Il palio degli arcieri

Il Palio degli Arcieri, che si svolge durante la seconda domenica di settembre, ultimo giorno dell’ottava, conclude la Festa dell’Ottava di Sant’Egidio mettendo in scena la rivalità tra le sette contrade che si contendono, l’ambito Palio, rappresentato da un anello d’argento di 10 cm.

Prima dell’inizio dell’evento il priore di ogni contrada dona ai suoi arcieri (3 per contrada) le frecce e dà loro il buon augurio. Conclusa la cerimonia, il Podestà del paese dà inizio alla gara.

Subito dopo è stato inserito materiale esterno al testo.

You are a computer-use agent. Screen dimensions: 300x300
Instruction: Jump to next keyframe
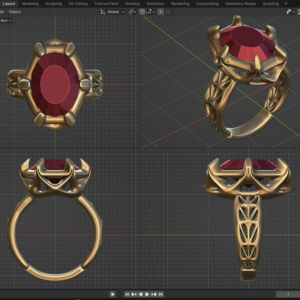pyautogui.click(x=154, y=294)
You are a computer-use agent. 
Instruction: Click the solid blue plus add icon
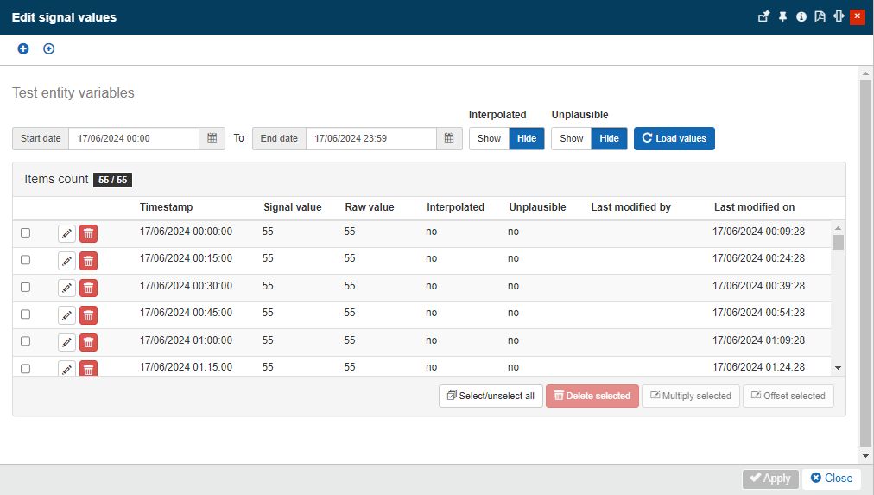pyautogui.click(x=23, y=48)
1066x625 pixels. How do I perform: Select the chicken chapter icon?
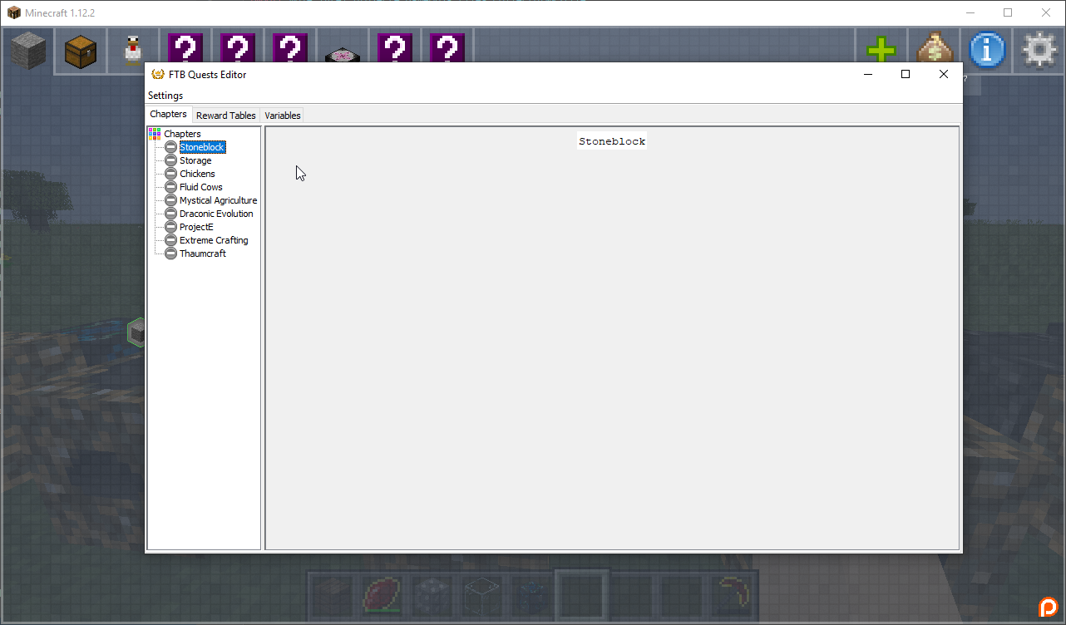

Ogni arciere (che ha a disposizione 5 frecce a ogni turno) deve centrare un anello, posto a 20 metri di distanza, che si riduce di diametro, man mano che la gara procede, dai 40 com iniziali ai 10 cm dell’anello finale.

Con gli anelli da 40 da 30 e da 20 cm di diametro l’arciere deve centrare almeno una volta il bersaglio per qualificarsi, mentre con l’anello da 10 cm la competizione entra nel vivo, e si aggiudica il Palio la Contrada il cui arciere è riuscito a mettere più frecce all’interno del piccolo anello. 

In caso di parità tra due o più arcieri, si effettua lo spareggio che consiste in un’altra piccola gara di 5 frecce volta a decretare la Contrada vincitrice. 

Alla conclusione della competizione, viene affidato alla Contrada vincente un anello di argento che viene cucito sul gonfalone.

Oltre alla competizione tra le 7 Contrade di cui il Palio rappresenta il culmine, occorre sottolineare che il fascino di questa competizione viene dall’utilizzo dell’arco storico, un tipo di strumento che per forma, materiali e tecnica impiegata richiama molto il modo di scoccar frecce tipico del medioevo. Particolarità che merita un richiamo, per il grande impegno che gli arcieri mettono durante l’anno per offrire al gentil pubblico uno spettacolo degno ed avvincente.